Aggregate functions operate on a set of values to compute a single result. Please refer to PostgreSQL for usage of standard SQL functions.
approx_distinct(x) -> uint64 returns the approximate number (HyperLogLog) of distinct input values
approx_median(x) -> x returns the approximate median of input values. it is an alias of approx_percentile_cont(x, 0.5).
approx_percentile_cont(x, p) -> x return the approximate percentile (TDigest) of input values, where p is a float64 between 0 and 1 (inclusive).
It supports raw data as input and build Tdigest sketches during query time, and is approximately equal to approx_percentile_cont_with_weight(x, 1, p).
approx_percentile_cont(x, p, n) -> x return the approximate percentile (TDigest) of input values, where p is a float64 between 0 and 1 (inclusive),
and n (default 100) is the number of centroids in Tdigest which means that if there are n or fewer unique values in x, you can expect an exact result.

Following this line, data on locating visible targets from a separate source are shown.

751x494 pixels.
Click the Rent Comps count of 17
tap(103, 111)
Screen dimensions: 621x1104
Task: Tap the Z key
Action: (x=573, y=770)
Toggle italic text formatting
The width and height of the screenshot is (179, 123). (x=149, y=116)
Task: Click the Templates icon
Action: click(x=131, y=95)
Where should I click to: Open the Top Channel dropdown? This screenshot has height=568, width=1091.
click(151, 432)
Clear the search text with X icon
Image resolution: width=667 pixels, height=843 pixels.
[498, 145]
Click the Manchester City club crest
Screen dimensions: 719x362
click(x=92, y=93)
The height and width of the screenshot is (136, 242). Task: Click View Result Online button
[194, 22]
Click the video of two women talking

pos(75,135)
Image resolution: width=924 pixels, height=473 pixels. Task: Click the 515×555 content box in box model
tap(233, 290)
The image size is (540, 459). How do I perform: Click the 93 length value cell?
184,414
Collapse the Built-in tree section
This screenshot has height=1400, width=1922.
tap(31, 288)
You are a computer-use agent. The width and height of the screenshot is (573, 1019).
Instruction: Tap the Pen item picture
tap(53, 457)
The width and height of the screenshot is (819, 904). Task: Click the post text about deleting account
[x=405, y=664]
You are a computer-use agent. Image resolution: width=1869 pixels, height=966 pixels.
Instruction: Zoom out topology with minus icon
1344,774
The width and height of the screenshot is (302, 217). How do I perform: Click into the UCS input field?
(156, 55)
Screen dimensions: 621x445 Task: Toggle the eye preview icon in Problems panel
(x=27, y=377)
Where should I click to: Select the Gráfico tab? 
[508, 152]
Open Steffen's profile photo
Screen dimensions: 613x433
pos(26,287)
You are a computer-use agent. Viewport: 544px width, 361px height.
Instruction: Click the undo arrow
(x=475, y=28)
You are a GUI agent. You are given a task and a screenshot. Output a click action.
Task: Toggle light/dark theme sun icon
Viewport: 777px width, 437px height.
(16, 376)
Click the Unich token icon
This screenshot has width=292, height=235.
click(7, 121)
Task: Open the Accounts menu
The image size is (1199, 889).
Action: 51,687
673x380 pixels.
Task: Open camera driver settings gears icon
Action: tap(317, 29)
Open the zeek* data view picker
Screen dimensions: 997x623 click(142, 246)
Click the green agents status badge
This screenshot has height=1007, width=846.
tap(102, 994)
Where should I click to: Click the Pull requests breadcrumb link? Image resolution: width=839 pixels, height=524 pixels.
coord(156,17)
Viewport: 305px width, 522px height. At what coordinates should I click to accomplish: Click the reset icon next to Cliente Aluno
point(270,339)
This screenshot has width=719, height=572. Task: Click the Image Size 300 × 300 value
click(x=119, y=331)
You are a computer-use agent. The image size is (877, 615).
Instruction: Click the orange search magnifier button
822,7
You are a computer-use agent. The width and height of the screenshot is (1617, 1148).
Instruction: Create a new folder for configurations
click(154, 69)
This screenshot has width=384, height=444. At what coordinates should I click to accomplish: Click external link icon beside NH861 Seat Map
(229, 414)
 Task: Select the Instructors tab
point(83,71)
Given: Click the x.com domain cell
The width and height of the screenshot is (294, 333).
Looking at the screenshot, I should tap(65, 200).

A higher value of n results in a more accurate approximation and the cost of higher memory usage.
approx_percentile_cont_with_weight(x, w, p) -> x returns the approximate percentile (TDigest) of input values with weight, where w is weight column expression and p is a float64 between 0 and 1 (inclusive).
It supports raw data as input or pre-aggregated TDigest sketches, then builds or merges Tdigest sketches during query time. TDigest sketches are a list of centroid (x, w), where x stands for mean and w stands for weight.
It is suitable for low latency OLAP system where a streaming compute engine (e.g. Spark Streaming/Flink) pre-aggregates data to a data store, then queries using Datafusion.